> _AIM OF THE EXERCISE_: Print the whole listing again exactly, keeping no pictures in it.

** RECORDS SUPPLIED follows **

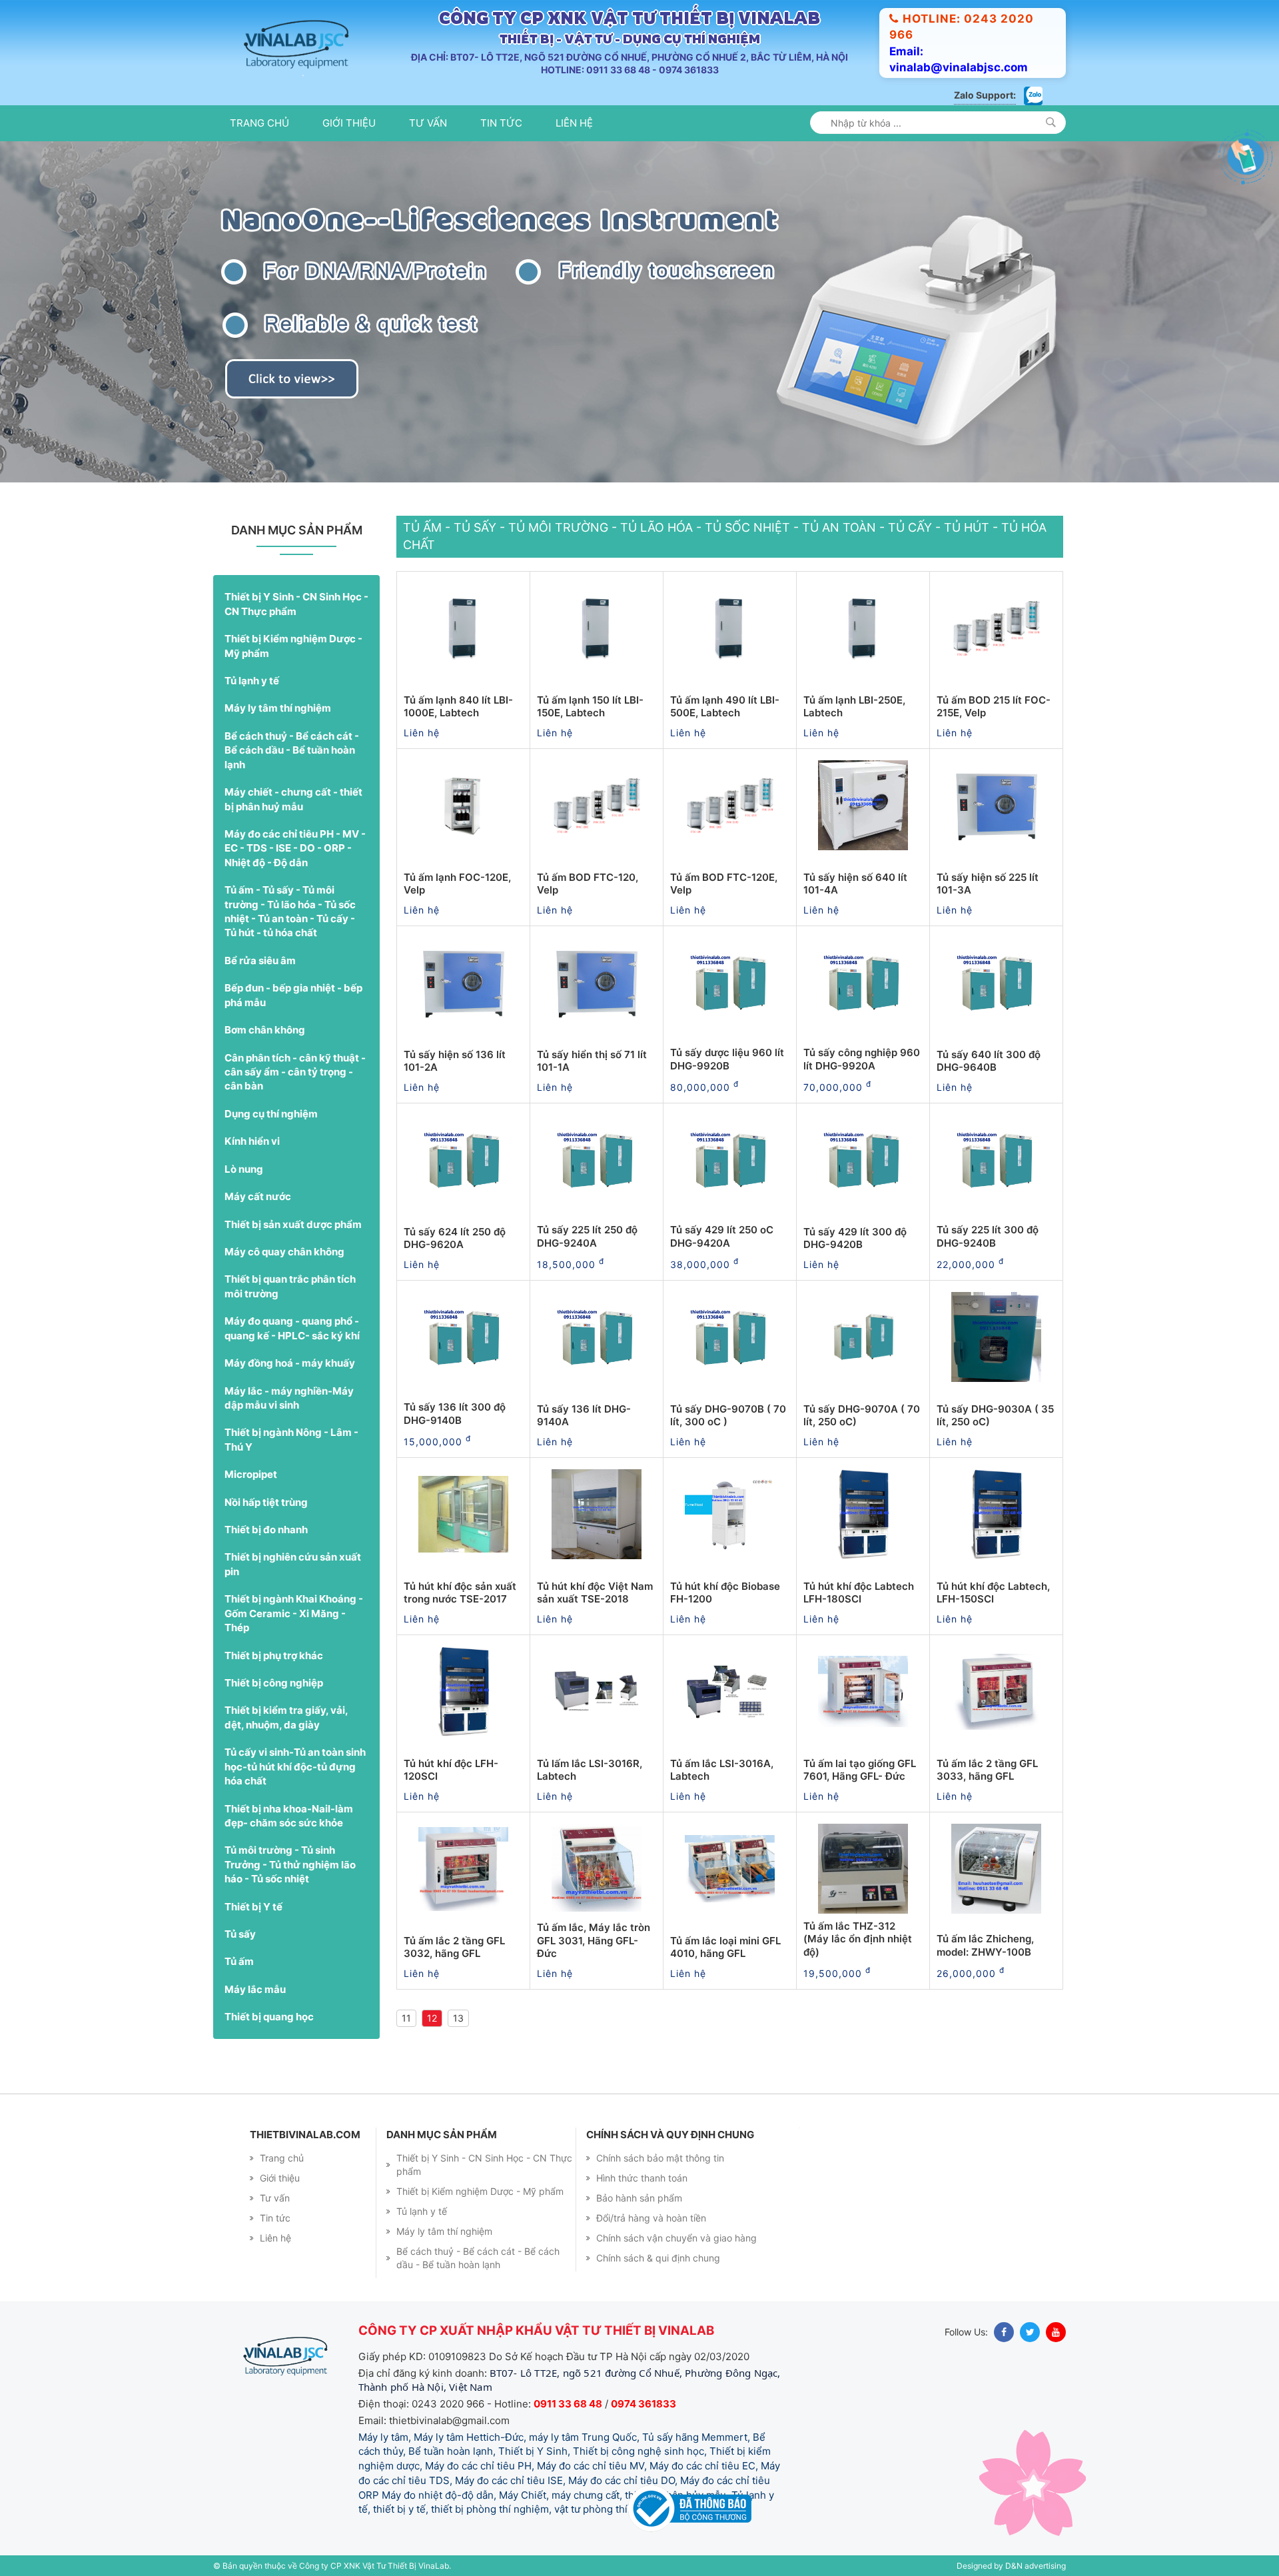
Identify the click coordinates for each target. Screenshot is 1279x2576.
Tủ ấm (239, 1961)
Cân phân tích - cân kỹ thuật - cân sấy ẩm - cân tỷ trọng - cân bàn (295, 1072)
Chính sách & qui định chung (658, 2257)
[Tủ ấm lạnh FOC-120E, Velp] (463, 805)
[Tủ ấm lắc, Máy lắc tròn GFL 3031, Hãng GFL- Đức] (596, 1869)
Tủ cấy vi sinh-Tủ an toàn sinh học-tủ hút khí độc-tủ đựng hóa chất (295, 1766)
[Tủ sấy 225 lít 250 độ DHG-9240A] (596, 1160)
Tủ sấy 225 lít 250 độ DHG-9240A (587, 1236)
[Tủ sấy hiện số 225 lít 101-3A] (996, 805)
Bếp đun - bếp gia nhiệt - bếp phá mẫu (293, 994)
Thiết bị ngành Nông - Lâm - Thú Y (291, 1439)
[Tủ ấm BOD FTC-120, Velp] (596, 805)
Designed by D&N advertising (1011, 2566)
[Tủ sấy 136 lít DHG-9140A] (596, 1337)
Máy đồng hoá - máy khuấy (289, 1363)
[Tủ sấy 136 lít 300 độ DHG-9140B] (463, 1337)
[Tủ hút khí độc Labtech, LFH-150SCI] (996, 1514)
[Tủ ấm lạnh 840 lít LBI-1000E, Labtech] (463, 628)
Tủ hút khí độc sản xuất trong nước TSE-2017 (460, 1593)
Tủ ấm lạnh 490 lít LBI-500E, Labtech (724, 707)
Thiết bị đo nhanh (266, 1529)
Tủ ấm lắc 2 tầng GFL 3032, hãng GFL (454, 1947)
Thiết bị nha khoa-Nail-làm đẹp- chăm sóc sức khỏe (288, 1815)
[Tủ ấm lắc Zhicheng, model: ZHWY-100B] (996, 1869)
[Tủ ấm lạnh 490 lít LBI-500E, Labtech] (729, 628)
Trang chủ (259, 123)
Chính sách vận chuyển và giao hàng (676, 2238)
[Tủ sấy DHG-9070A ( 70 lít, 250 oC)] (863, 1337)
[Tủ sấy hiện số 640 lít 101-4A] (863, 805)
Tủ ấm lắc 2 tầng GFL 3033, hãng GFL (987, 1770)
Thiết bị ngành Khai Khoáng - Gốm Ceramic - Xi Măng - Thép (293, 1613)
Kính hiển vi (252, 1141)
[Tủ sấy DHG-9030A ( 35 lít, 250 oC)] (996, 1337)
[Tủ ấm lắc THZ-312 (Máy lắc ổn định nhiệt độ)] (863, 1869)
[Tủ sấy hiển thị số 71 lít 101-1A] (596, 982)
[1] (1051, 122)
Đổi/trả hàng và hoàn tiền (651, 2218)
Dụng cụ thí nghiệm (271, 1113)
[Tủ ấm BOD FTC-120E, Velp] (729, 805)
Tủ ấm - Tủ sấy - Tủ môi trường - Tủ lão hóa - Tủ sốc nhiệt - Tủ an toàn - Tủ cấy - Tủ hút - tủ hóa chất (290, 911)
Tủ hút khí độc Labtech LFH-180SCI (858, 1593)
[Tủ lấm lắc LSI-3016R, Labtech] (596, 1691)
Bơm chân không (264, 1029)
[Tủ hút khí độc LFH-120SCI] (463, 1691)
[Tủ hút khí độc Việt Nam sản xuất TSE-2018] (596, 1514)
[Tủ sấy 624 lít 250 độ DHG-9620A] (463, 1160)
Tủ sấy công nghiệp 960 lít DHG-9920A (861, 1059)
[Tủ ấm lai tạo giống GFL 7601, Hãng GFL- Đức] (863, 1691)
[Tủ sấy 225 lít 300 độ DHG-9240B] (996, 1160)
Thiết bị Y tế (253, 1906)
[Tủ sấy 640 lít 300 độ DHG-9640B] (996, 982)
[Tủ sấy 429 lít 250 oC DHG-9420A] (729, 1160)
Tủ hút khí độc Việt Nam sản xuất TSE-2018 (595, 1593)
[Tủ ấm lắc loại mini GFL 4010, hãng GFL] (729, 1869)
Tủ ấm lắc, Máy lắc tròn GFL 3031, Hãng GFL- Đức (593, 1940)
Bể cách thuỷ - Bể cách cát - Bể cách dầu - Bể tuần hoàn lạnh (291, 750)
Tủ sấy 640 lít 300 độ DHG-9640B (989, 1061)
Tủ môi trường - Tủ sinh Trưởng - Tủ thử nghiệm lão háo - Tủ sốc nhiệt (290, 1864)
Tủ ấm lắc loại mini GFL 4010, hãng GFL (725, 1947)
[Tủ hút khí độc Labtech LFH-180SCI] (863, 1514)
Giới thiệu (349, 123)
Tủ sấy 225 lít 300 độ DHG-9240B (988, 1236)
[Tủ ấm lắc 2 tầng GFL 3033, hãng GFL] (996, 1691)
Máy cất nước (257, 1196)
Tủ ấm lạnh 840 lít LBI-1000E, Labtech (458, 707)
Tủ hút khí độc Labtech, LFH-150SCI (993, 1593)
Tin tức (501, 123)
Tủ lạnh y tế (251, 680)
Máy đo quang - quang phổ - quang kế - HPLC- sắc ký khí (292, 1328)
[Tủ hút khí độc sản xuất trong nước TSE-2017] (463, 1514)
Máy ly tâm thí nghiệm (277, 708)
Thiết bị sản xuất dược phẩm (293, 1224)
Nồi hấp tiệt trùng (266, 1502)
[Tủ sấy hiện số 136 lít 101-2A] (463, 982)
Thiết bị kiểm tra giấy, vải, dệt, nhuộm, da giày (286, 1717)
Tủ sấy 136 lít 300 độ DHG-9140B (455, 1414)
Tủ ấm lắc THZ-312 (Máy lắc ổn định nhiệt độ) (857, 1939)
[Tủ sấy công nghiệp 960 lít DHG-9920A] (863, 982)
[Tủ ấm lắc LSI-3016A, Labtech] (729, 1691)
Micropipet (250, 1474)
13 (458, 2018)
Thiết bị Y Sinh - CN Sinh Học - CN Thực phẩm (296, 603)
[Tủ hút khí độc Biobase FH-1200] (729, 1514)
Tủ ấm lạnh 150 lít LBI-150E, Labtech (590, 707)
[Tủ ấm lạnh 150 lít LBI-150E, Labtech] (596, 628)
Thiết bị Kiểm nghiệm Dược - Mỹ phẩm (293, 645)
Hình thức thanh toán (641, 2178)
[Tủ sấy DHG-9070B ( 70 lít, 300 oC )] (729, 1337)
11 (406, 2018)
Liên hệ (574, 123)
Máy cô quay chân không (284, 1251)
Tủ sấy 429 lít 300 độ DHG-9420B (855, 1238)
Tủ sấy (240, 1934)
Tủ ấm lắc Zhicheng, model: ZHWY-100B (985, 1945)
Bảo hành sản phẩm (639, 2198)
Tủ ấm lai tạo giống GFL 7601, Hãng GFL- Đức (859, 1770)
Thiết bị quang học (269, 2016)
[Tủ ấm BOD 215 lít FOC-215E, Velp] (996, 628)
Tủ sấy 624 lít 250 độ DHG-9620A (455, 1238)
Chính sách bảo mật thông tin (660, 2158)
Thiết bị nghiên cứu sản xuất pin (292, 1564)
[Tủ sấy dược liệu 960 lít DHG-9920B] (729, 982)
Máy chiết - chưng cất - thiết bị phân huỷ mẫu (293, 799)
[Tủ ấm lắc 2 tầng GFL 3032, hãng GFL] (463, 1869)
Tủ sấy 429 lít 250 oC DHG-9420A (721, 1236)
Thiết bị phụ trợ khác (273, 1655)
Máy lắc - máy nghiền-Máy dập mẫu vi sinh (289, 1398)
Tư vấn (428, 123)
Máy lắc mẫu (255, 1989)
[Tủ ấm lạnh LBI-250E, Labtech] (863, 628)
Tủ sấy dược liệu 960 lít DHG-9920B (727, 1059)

** End of RECORDS SUPPLIED **

> _OUTPUT OF THE EXERCISE_:
Identify the click coordinates for each target. Screenshot is 1279x2576.
Tủ ấm (239, 1961)
Cân phân tích - cân kỹ thuật - cân sấy ẩm - cân tỷ trọng - cân bàn (295, 1072)
Chính sách & qui định chung (658, 2257)
[Tủ ấm lạnh FOC-120E, Velp] (463, 805)
[Tủ ấm lắc, Máy lắc tròn GFL 3031, Hãng GFL- Đức] (596, 1869)
Tủ cấy vi sinh-Tủ an toàn sinh học-tủ hút khí độc-tủ đựng hóa chất (295, 1766)
[Tủ sấy 225 lít 250 độ DHG-9240A] (596, 1160)
Tủ sấy 225 lít 250 độ DHG-9240A (587, 1236)
[Tủ sấy hiện số 225 lít 101-3A] (996, 805)
Bếp đun - bếp gia nhiệt - bếp phá mẫu (293, 994)
Thiết bị ngành Nông - Lâm - Thú Y (291, 1439)
[Tủ ấm BOD FTC-120, Velp] (596, 805)
Designed by D&N advertising (1011, 2566)
[Tủ sấy 136 lít DHG-9140A] (596, 1337)
Máy đồng hoá - máy khuấy (289, 1363)
[Tủ sấy 136 lít 300 độ DHG-9140B] (463, 1337)
[Tủ hút khí độc Labtech, LFH-150SCI] (996, 1514)
[Tủ ấm lạnh 840 lít LBI-1000E, Labtech] (463, 628)
Tủ hút khí độc sản xuất trong nước TSE-2017 (460, 1593)
Tủ ấm lạnh 490 lít LBI-500E, Labtech (724, 707)
Thiết bị đo nhanh (266, 1529)
Tủ ấm lắc 2 tầng GFL 3032, hãng GFL (454, 1947)
Thiết bị nha khoa-Nail-làm đẹp- chăm sóc sức khỏe (288, 1815)
[Tủ ấm lắc Zhicheng, model: ZHWY-100B] (996, 1869)
[Tủ ấm lạnh 490 lít LBI-500E, Labtech] (729, 628)
Trang chủ (259, 123)
Chính sách vận chuyển và giao hàng (676, 2238)
[Tủ sấy DHG-9070A ( 70 lít, 250 oC)] (863, 1337)
[Tủ sấy hiện số 640 lít 101-4A] (863, 805)
Tủ ấm lắc 2 tầng GFL 3033, hãng GFL (987, 1770)
Thiết bị ngành Khai Khoáng - Gốm Ceramic - Xi Măng - Thép (293, 1613)
Kính hiển vi (252, 1141)
[Tủ sấy DHG-9030A ( 35 lít, 250 oC)] (996, 1337)
[Tủ ấm lắc THZ-312 (Máy lắc ổn định nhiệt độ)] (863, 1869)
[Tủ sấy hiển thị số 71 lít 101-1A] (596, 982)
[1] (1051, 122)
Đổi/trả hàng và hoàn tiền (651, 2218)
Dụng cụ thí nghiệm (271, 1113)
[Tủ ấm BOD FTC-120E, Velp] (729, 805)
Tủ ấm - Tủ sấy - Tủ môi trường - Tủ lão hóa - Tủ sốc nhiệt - Tủ an toàn - Tủ cấy - Tủ hút - tủ hóa chất (290, 911)
Tủ hút khí độc Labtech LFH-180SCI (858, 1593)
[Tủ lấm lắc LSI-3016R, Labtech] (596, 1691)
Bơm chân không (264, 1029)
[Tủ hút khí độc LFH-120SCI] (463, 1691)
[Tủ hút khí độc Việt Nam sản xuất TSE-2018] (596, 1514)
[Tủ sấy 624 lít 250 độ DHG-9620A] (463, 1160)
Tủ sấy công nghiệp 960 lít DHG-9920A (861, 1059)
[Tủ ấm lai tạo giống GFL 7601, Hãng GFL- Đức] (863, 1691)
[Tủ sấy 225 lít 300 độ DHG-9240B] (996, 1160)
Thiết bị Y tế (253, 1906)
[Tủ sấy 640 lít 300 độ DHG-9640B] (996, 982)
[Tủ sấy 429 lít 250 oC DHG-9420A] (729, 1160)
Tủ hút khí độc Việt Nam sản xuất TSE-2018 (595, 1593)
[Tủ ấm lắc loại mini GFL 4010, hãng GFL] (729, 1869)
Tủ ấm lắc, Máy lắc tròn GFL 3031, Hãng GFL- Đức (593, 1940)
Bể cách thuỷ - Bể cách cát - Bể cách dầu - Bể tuần hoàn lạnh (291, 750)
Tủ sấy 640 lít 300 độ DHG-9640B (989, 1061)
Tủ môi trường - Tủ sinh Trưởng - Tủ thử nghiệm lão háo - Tủ sốc nhiệt (290, 1864)
Tủ ấm lắc loại mini GFL 4010, hãng GFL (725, 1947)
[Tủ hút khí độc Labtech LFH-180SCI] (863, 1514)
Giới thiệu (349, 123)
Tủ sấy 225 lít 300 độ DHG-9240B (988, 1236)
[Tủ ấm lắc 2 tầng GFL 3033, hãng GFL] (996, 1691)
Máy cất nước (257, 1196)
Tủ ấm lạnh 840 lít LBI-1000E, Labtech (458, 707)
Tủ hút khí độc Labtech, LFH-150SCI (993, 1593)
Tin tức (501, 123)
Tủ lạnh y tế (251, 680)
Máy đo quang - quang phổ - quang kế - HPLC- sắc ký khí (292, 1328)
[Tủ hút khí độc sản xuất trong nước TSE-2017] (463, 1514)
Máy ly tâm thí nghiệm (277, 708)
Thiết bị sản xuất dược phẩm (293, 1224)
Nồi hấp tiệt trùng (266, 1502)
[Tủ sấy hiện số 136 lít 101-2A] (463, 982)
Thiết bị kiểm tra giấy, vải, dệt, nhuộm, da giày (286, 1717)
Tủ sấy 136 lít 300 độ DHG-9140B (455, 1414)
Tủ ấm lắc THZ-312 (Máy lắc ổn định nhiệt độ) (857, 1939)
[Tủ sấy công nghiệp 960 lít DHG-9920A] (863, 982)
[Tủ ấm lắc LSI-3016A, Labtech] (729, 1691)
Micropipet (250, 1474)
13 (458, 2018)
Thiết bị Y Sinh - CN Sinh Học - CN Thực phẩm (296, 603)
[Tủ hút khí độc Biobase FH-1200] (729, 1514)
Tủ ấm lạnh 150 lít LBI-150E, Labtech (590, 707)
[Tủ ấm lạnh 150 lít LBI-150E, Labtech] (596, 628)
Thiết bị Kiểm nghiệm Dược - Mỹ phẩm (293, 645)
Hình thức thanh toán (641, 2178)
[Tủ sấy DHG-9070B ( 70 lít, 300 oC )] (729, 1337)
11 (406, 2018)
Liên hệ (574, 123)
Máy cô quay chân không (284, 1251)
Tủ sấy 429 lít 300 độ DHG-9420B (855, 1238)
Tủ sấy (240, 1934)
Tủ ấm lắc Zhicheng, model: ZHWY-100B (985, 1945)
Bảo hành sản phẩm (639, 2198)
Tủ ấm lai tạo giống GFL 7601, Hãng GFL- Đức (859, 1770)
Thiết bị quang học (269, 2016)
[Tủ ấm BOD 215 lít FOC-215E, Velp] (996, 628)
Tủ sấy 624 lít 250 độ DHG-9620A (455, 1238)
Chính sách bảo mật thông tin (660, 2158)
Thiết bị nghiên cứu sản xuất pin (292, 1564)
[Tủ sấy dược liệu 960 lít DHG-9920B] (729, 982)
Máy chiết - chưng cất - thiết bị phân huỷ mẫu (293, 799)
[Tủ ấm lắc 2 tầng GFL 3032, hãng GFL] (463, 1869)
Tủ sấy 429 lít 250 oC DHG-9420A (721, 1236)
Thiết bị phụ trợ khác (273, 1655)
Máy lắc - máy nghiền-Máy dập mẫu vi sinh (289, 1398)
Tư vấn (428, 123)
Máy lắc mẫu (255, 1989)
[Tủ ấm lạnh LBI-250E, Labtech] (863, 628)
Tủ sấy dược liệu 960 lít DHG-9920B (727, 1059)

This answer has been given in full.